This blog post was written by PICUM’s Communications Trainee Bettina Guigui.
As a migrant working for a migrants’ rights organisation in Brussels, I am very aware of the need to include the voices of those we serve in our work and to make sure that migration policies are rooted in their experience.
As far as undocumented migrants are concerned, there are still important gaps between the realities they live and the policies shaping those realities. Being undocumented comes with a wide variety of specific challenges. For example, undocumented people are more likely to be victims of violence as they have very limited options to safely report abuses. Oftentimes, their residence status perpetuates states of dependency or prevents them from accessing basic services such as health-care and justice. Undocumented children experience obstacles to complete their education as they may be denied formal certifications for studies they completed because they are not officially registered as students. These are only few examples which illustrate the need to create representative and empowering spaces for undocumented people to engage in discussions and influence the decision-making affecting their lives.
In recent years, migrants’ rights organisations, including when led by migrants themselves, have been conducting awareness-raising campaigns which have empowered migrants to tell their stories and increase the visibility of the challenges they experience.
In the United Kingdom, the charity Migrant Voice aims to amplify the presence of migrants within the public discourse around immigration. Between 2015 and 2017, the NGO brought together migrants and journalists to discuss issues from migrants’ lived experience. These meetings have led to over 150 high-profile media appearances in British newspapers
In Greece, the Melissa Network, a collaborative initiative created in 2015, works to enable migrant women to emerge as leaders of their communities. The network achieves this by creating opportunities for migrant women to freely share their experiences and be active participants within their community. Their Athens centre provides a safe-space where migrant women can gather to discuss how they can organise and bring about social and personal change. This approach has allowed the network to build meaningful relationships with the women they support which is an essential resource for the organisation to better advocate for the rights of migrant women living in Greece.
In Belgium, the “Coordination Sans Papiers” has, for the past ten years been a platform where undocumented migrants have been able to self-organise and campaign for change. For example, in 2018 the coalition surveyed 230 undocumented people in Belgium to provide an in-depth overview of the challenges they face on a daily basis. The responses were used to address a list of recommendations to local policy makers to improve the living conditions of undocumented people at the municipal level, ahead of the communal elections.
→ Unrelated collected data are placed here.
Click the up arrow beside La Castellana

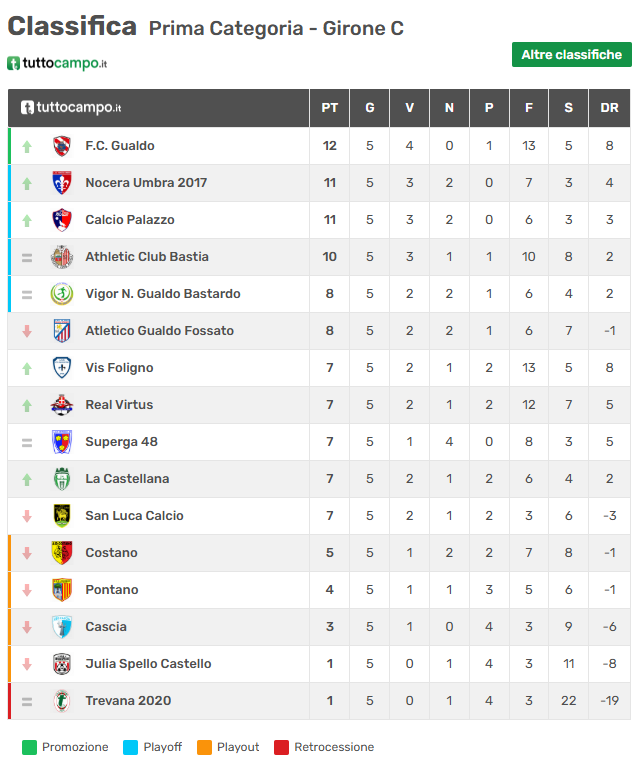(x=27, y=479)
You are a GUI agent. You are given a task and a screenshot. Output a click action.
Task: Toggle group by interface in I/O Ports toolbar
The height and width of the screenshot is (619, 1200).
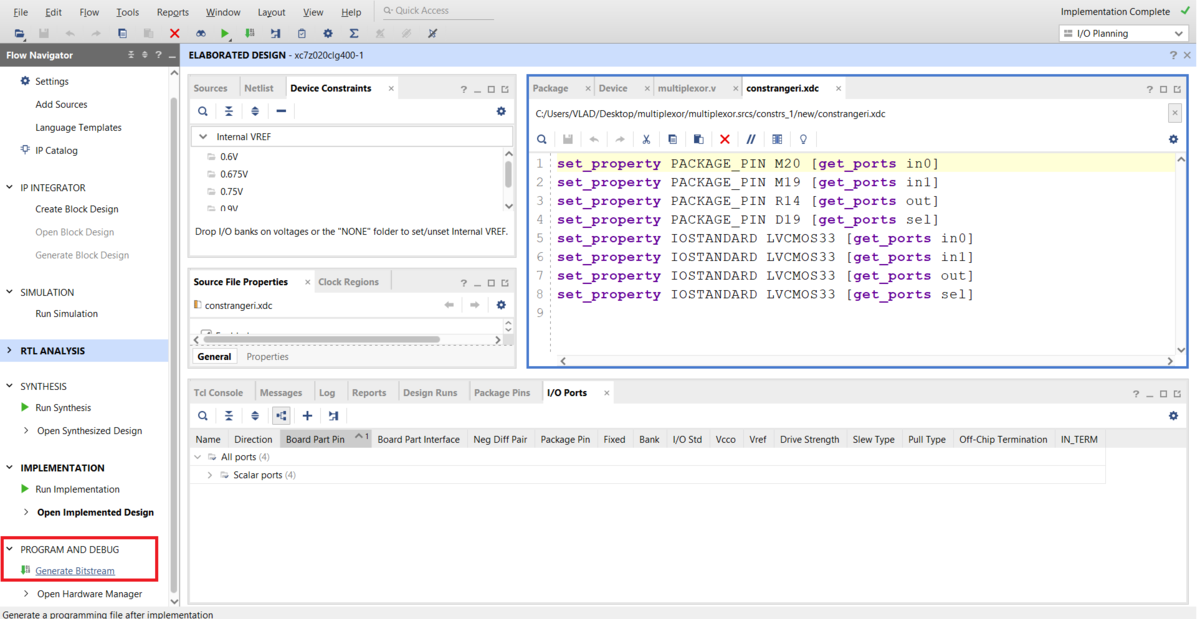[x=281, y=415]
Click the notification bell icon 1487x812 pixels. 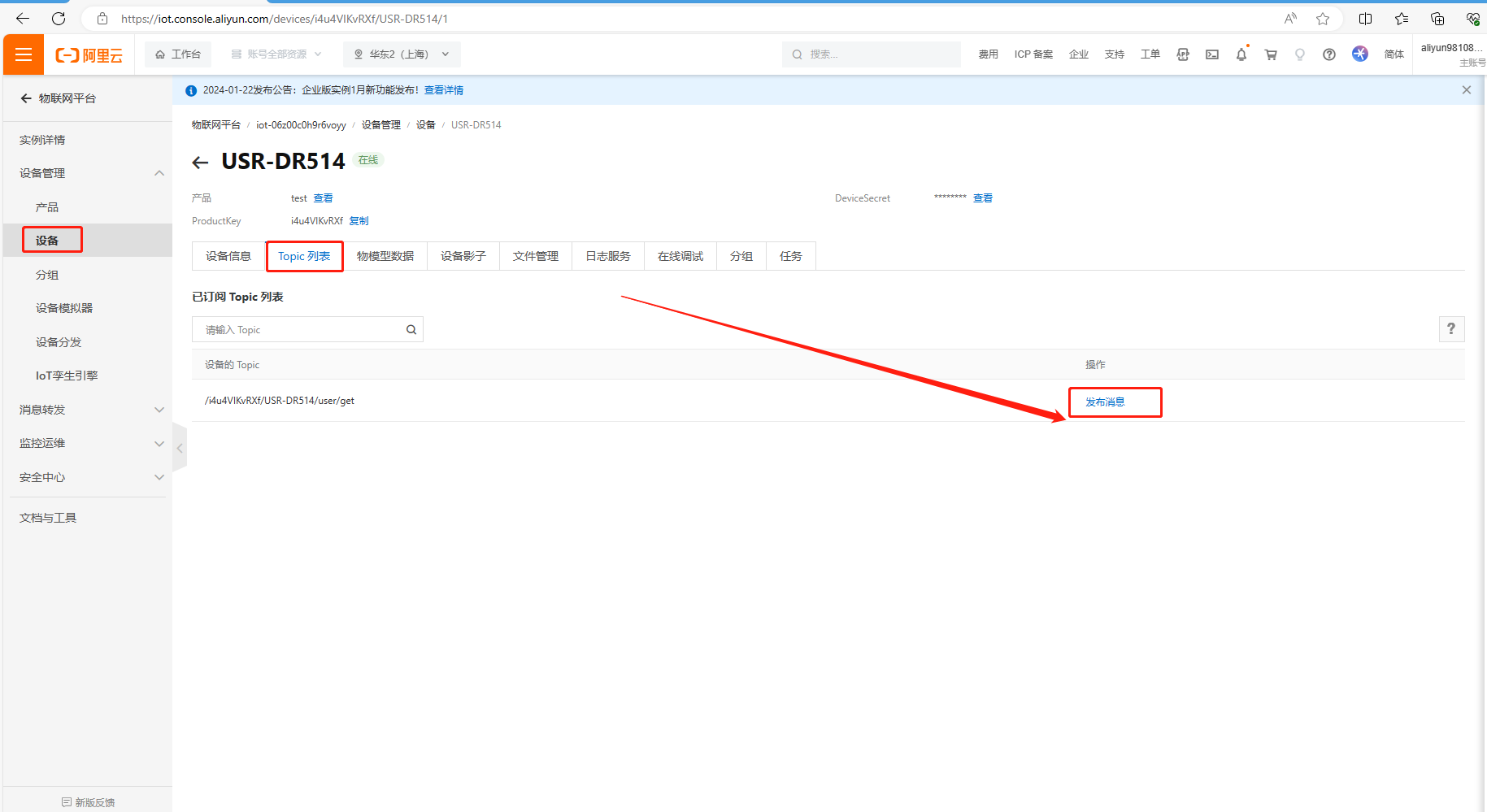tap(1241, 54)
Organisations such as the Coordination Sans Papiers demonstrate that it is possible to successfully put undocumented migrants’ voices forward and ensure that their contributions and concerns are effectively communicated in discussions with decision-makers.
Storytelling has also been instrumental in providing space for undocumented people to talk about their experiences. It is of course important to note that due to their precarious status, undocumented people are at risk of being detained or deported if they come forward and are identified. As a young communicator, I believe that this presses us to think of creative ways to build spaces allowing undocumented people to speak for themselves in safety.
This is being done by initiatives such as the Migrant Rights Centre Ireland’s (MRCI) youth project Young Paperless & Powerful. The project is focused on using artistic mediums to raise awareness about the situation faced by children of undocumented migrants in Ireland. In 2016, MRCI held a conference on the need for a regularisation scheme for undocumented migrants in Ireland which included a spoken word performance from the undocumented youth part of the Young Paperless & Powerful project.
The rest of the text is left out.